I would have assembled the 386, making sure I had a CD-ROM drive plugged in somewhere the drivers will find it (probably slave to hard drive master), then:

a) Put my windows 95 floppy boot disk in drive A and boot from it.
b) Boot to command prompt with CD-ROM support.
c) use DOS FDISK to partition drive as I see fit.
d) reboot using the boot disk and run format off the CD to format the C drive with system files.
e) Copy the WIN95 from the CD to the hard drive.
f) Start Windows Setup from the hard drive, then continue setup as per normal.

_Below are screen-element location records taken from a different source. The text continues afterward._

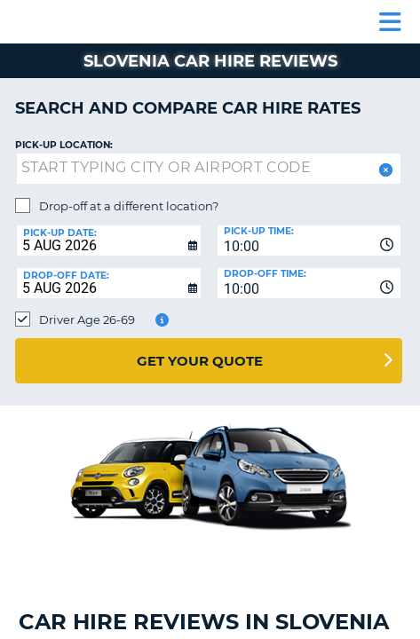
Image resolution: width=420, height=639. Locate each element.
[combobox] (309, 240)
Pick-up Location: (64, 145)
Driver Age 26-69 (87, 319)
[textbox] (208, 168)
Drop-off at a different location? (128, 206)
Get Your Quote (200, 360)
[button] (384, 170)
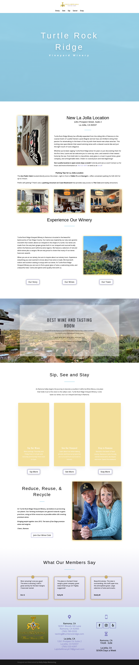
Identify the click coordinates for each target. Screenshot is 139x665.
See (63, 11)
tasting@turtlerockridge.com (69, 633)
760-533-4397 (82, 165)
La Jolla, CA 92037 (88, 125)
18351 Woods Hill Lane (69, 626)
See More (69, 471)
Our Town (106, 282)
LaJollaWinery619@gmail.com (69, 649)
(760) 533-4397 (69, 646)
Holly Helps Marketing (47, 662)
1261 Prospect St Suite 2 (69, 641)
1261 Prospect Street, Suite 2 (88, 122)
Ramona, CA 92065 (69, 628)
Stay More (105, 471)
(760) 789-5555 (69, 631)
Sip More (34, 471)
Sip (69, 11)
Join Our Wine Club (42, 535)
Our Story (32, 282)
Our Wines (69, 282)
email (100, 165)
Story (57, 11)
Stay (82, 11)
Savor (75, 11)
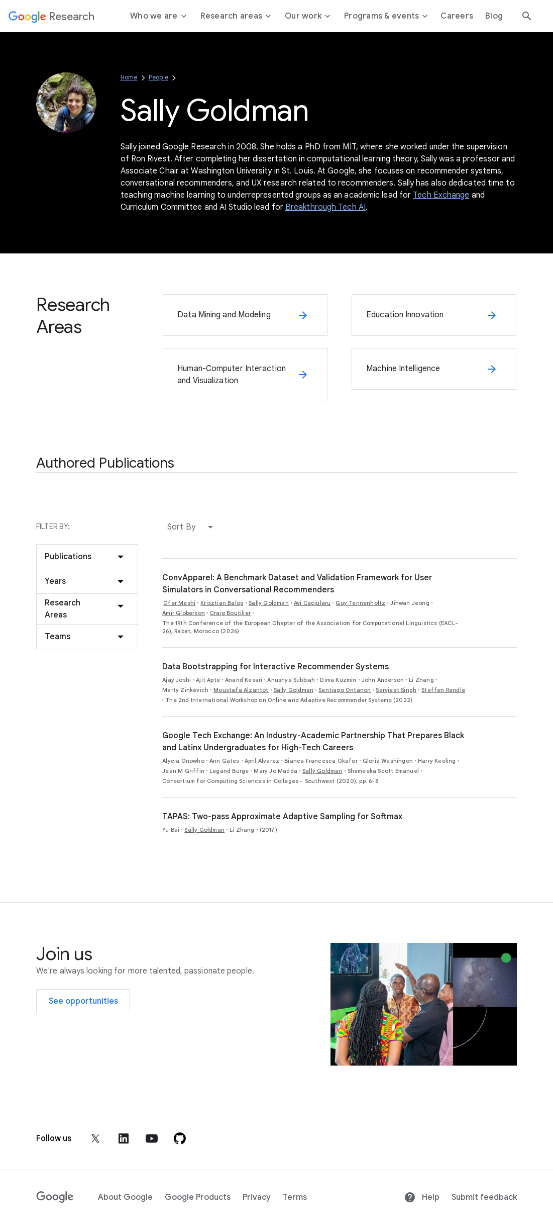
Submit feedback (484, 1197)
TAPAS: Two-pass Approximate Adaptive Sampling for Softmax (282, 817)
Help (421, 1197)
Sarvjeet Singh (396, 689)
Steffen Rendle (443, 689)
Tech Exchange (441, 195)
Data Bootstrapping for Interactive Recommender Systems (275, 667)
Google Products (198, 1197)
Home (129, 77)
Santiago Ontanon (344, 689)
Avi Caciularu (312, 602)
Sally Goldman (269, 602)
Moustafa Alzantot (240, 689)
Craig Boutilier (230, 613)
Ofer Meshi (179, 602)
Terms (295, 1197)
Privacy (257, 1197)
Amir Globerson (183, 613)
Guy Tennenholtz (360, 602)
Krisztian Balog (222, 602)
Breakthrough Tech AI (325, 207)
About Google (125, 1197)
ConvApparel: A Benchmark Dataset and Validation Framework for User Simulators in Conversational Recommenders (297, 584)
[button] (192, 527)
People (158, 77)
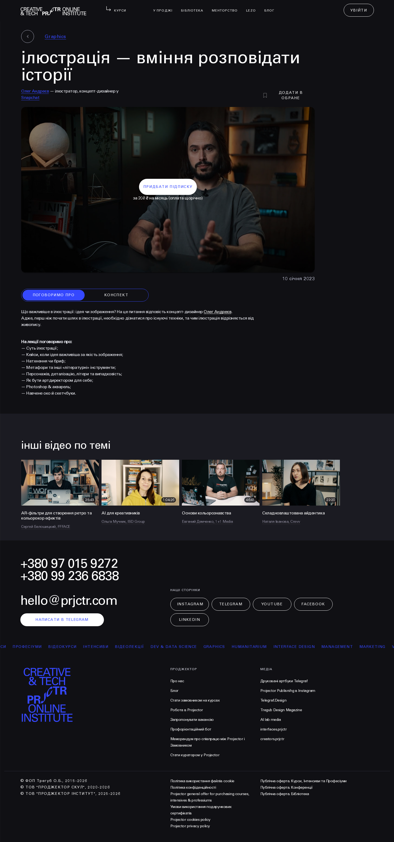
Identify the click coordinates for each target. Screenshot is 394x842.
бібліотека (194, 7)
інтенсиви (99, 646)
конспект (116, 295)
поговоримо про (54, 295)
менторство (227, 7)
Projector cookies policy (190, 819)
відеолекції (133, 646)
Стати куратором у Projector (195, 755)
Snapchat (30, 97)
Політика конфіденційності (193, 787)
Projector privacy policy (190, 826)
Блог (271, 7)
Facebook (313, 604)
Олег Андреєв (35, 91)
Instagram (190, 604)
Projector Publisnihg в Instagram (288, 690)
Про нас (177, 681)
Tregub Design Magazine (281, 710)
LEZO (253, 7)
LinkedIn (189, 619)
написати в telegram (62, 619)
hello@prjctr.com (68, 600)
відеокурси (66, 646)
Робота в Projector (186, 710)
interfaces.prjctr (273, 729)
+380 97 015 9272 (69, 563)
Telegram (230, 604)
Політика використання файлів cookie (202, 781)
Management (341, 646)
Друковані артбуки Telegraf (284, 681)
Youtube (272, 604)
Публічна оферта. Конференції (286, 787)
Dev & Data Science (177, 646)
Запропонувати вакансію (192, 719)
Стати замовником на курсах (195, 700)
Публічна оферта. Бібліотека (284, 794)
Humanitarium (253, 646)
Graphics (55, 36)
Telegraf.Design (273, 700)
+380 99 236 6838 (69, 576)
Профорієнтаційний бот (190, 729)
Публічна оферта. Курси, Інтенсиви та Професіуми (303, 781)
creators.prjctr (272, 739)
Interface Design (297, 646)
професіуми (30, 646)
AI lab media (270, 719)
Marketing (376, 646)
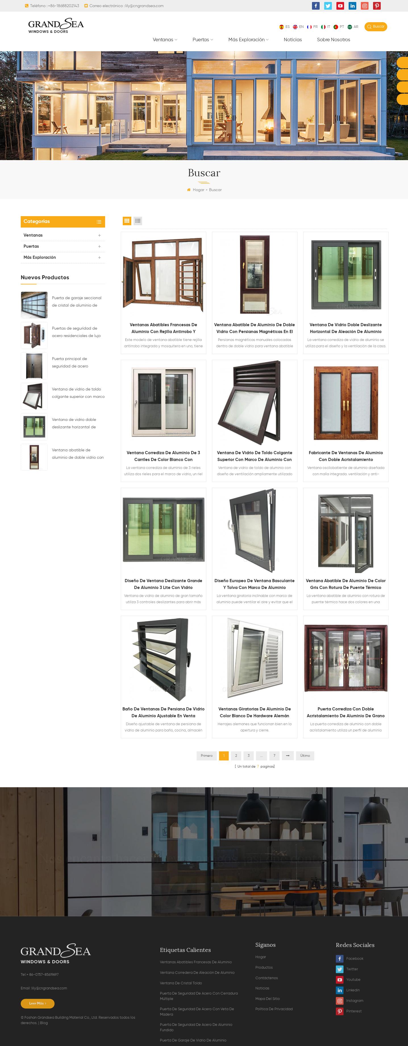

But thumbs up away, good job on getting it going 😀

Surely I could do it with a floppy disk in a lot easier way, but as I said (or guess I said, don't remember very well 🤣), I couldn't find any working floppy drive around. Eventually, I found one yesterday and a box of brand new Datsun 3.5" floppies, though all of them were scratched on their first sectors. 🙁 Guess I put them in my broken floppy drive as a child, one of them worked, but it broke a couple of seconds later. BTW, floppies boxes aren't under 7 U$D in my country, which is just too expensive for 10 floppies from an unknown brand.

That's it, I'll keep looking for floppies around my house, there must be one or two in a decent state, I'm still needing one cause I can't emulate a floppy drive in FreeDOS (I could do it in MS-DOS) and I'm quite lazy to hook everything back into the Pentium II just to get that emulated floppy to install the audio driver for my OPTi soundcard.